There are forces propelling further change. One of them is irresponsible behavior by the press itself. In publishing government secrets that place the public at risk the press is eroding its own already low standing in opinion polls. Prosecutorial restraint in the face of increasingly serious provocations may erode along with it. Collaborating with renegade NSA contractor Edward Snowden to distribute his stolen wares, some members of the press have been pushing the envelope of the acceptable. The employment of novel newsgathering techniques, like the use of codes and aliases by journalists as they communicate with highly cleared government officials, brings us closer to the tipping point.

The Rosen case is another landmark in this process.

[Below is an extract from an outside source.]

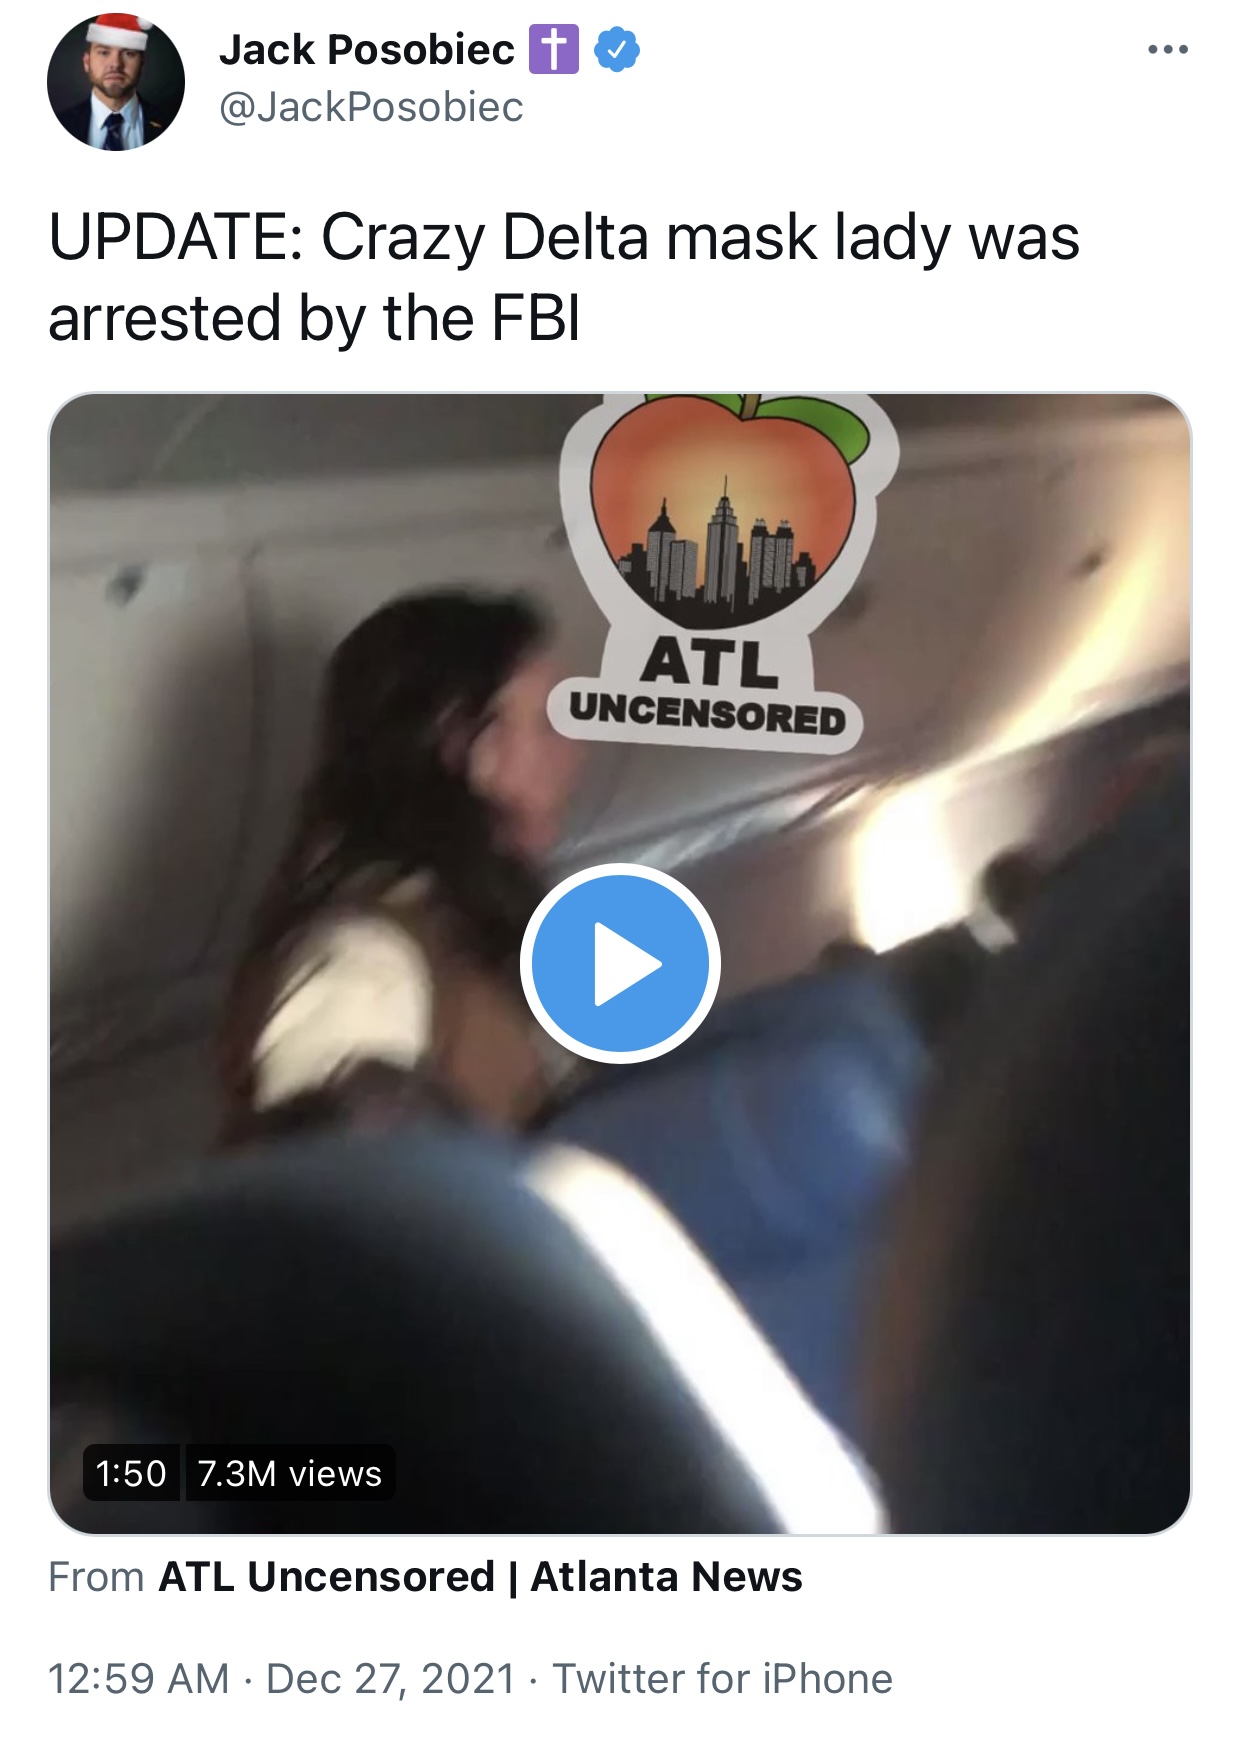Tap the purple cross emoji beside name

(554, 50)
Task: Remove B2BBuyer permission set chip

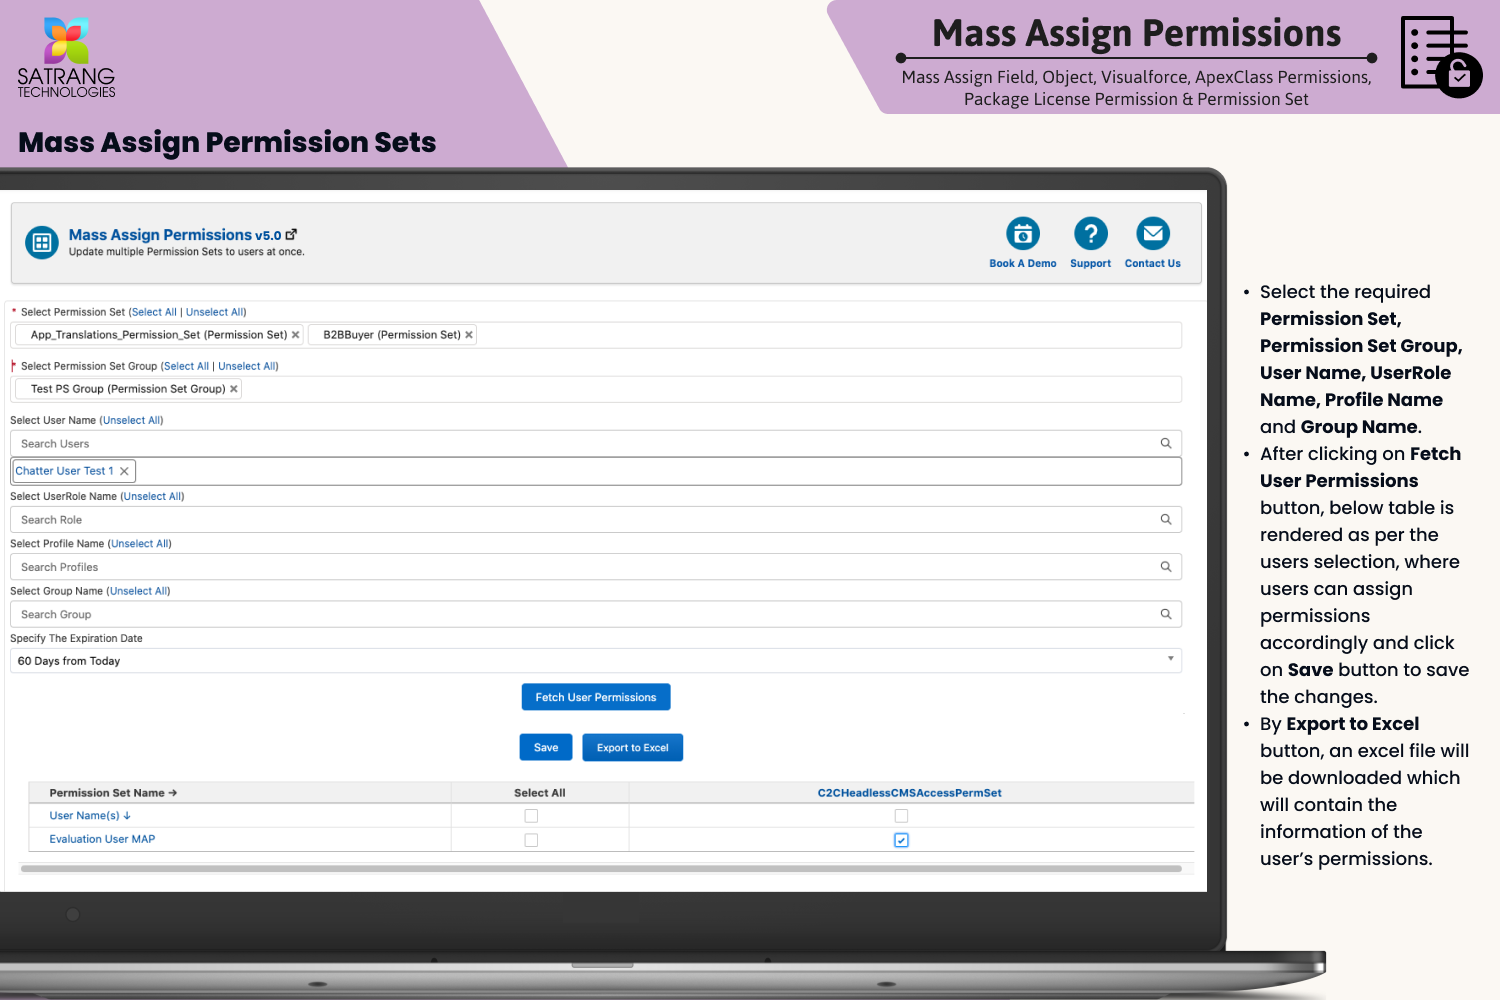Action: tap(469, 335)
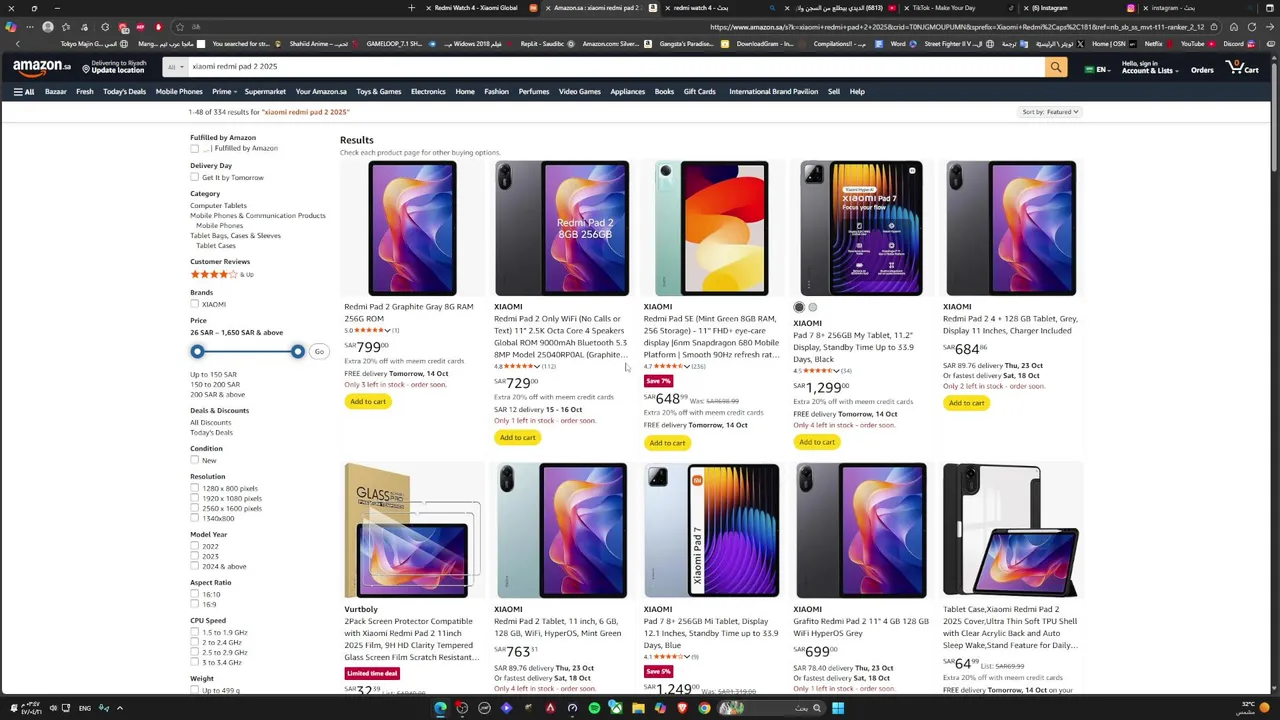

It is indisputable, of course, as Lederman points out, that in dealing with his State Department sources, Rosen used rather primitive tools. “Such Paul Revere tradecraft,” writes Lederman, “is, to say the least, a far cry from providing a government source with unbreakable encryption.” But what Lederman fails to say is that Glenn Greenwald was communicating with Snowden using high level encryption software. And under Lederman’s analysis—and this is where his reasoning reaches the point of absurdity—that’s just fine, too.

We now have a “more robust appreciation,” Lederman writes, “of the substantial value of leaving the press free to make its own judgments of when the public would be well-served by publication of leaked information.” But we have to ask: what exactly is the “press” these days? It comprises all sorts of players and characters, Americans and foreigners alike. Some of them are admirable and have good judgment. Some of them are not admirable and are out to injure the United States. Is there a “substantial value” in leaving a member of the press like Glenn Greenwald—now entrusted by Snowden with an enormous archive of top secret U.S. intelligence documents—free to make his own judgments about which counterterrorism techniques employed by our government are to remain secret? Lederman evidently thinks the public is well served by giving Greenwald such discretion. I do not think so and I doubt I am alone.